Sayokan
- Focus: Hybrid, Striking
- Hardness: Full Contact
- Country of origin: Turkey
- Creator: Nihat Yiğit
- Parenthood: Ashihara Karate, Kurash
- Olympic sport: No

= Sayokan =

Turkish martial art

Sayokan is a contemporary Turkish martial art created by Nihat Yiğit in 1999. Sayokan has steered away from the memorization and rigidity of some traditional martial arts in favor of learning by concept. Their idea is not to count on a series of memorized moves because the odds are high that something will go wrong. Sayokan is a self-defense system developed from Central Asian principals in combination with Ottoman style strikes and grappling moves. Instead of memorizing many specific techniques, the Sayokan practitioner learns by strategy.
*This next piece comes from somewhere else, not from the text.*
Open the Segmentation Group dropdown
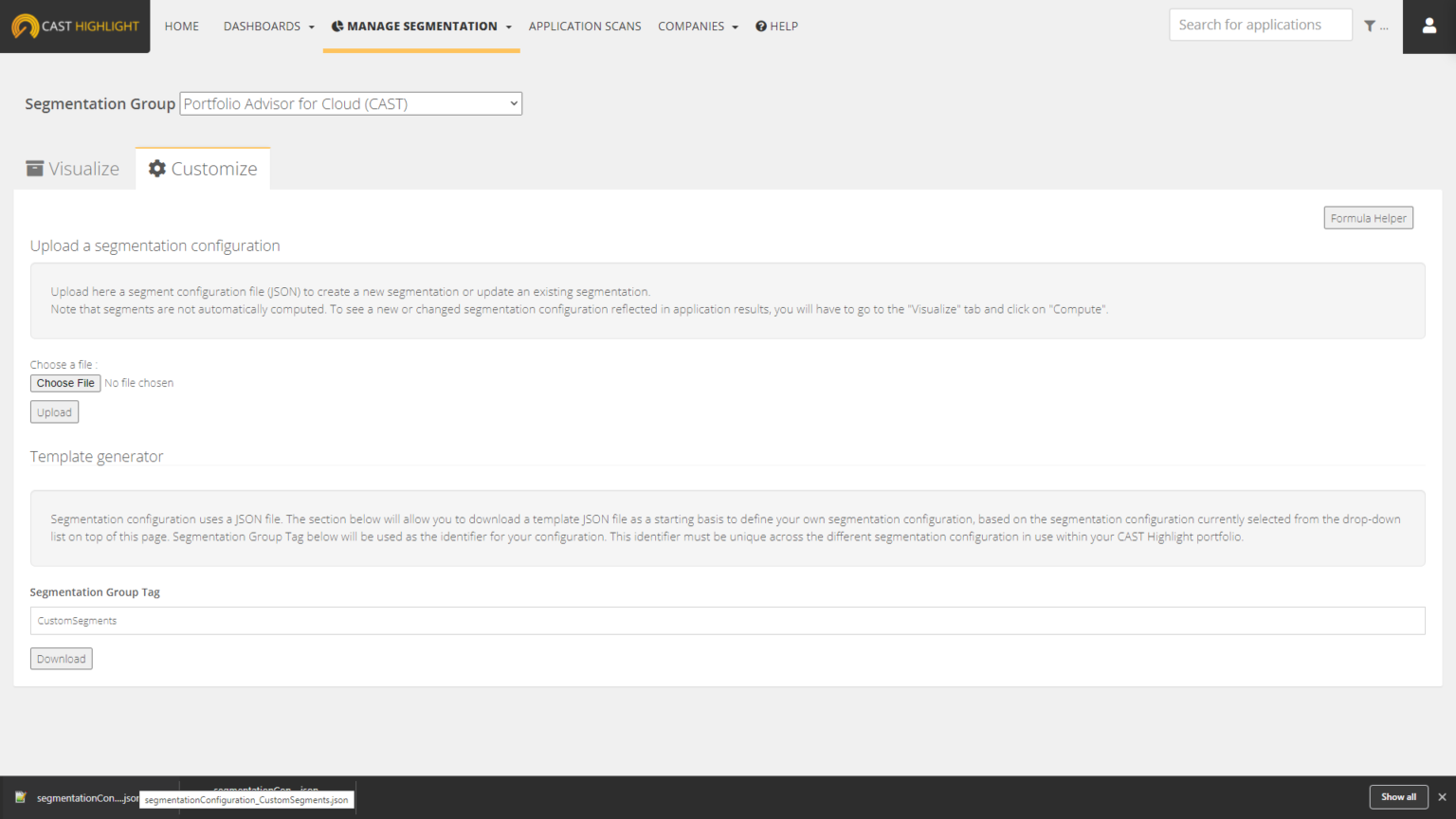 tap(350, 103)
Some of the core concepts of Sayokan are twisting your core, knowing the angles of attack, being keenly aware of distance, and knowing when your opponent over-extends so you can use that to your advantage, to name a few.

Many martial artists begin their training in a traditional style, then move onto Sayokan to enhance their training. Practitioners of other martial arts can train alongside in Sayokan.

The word Sayokan stands for "Savaşçının Yolu ve Kanı" (English: the Warrior's Path and Blood). Sayokan focuses more on strategy rather than a singularized strict fighting technique. Behind this ideology, a practitioner would have an adaptive technique allowing for flexibility while pacifying opponents rather than a technique restricted to the realm of a particular style or rule.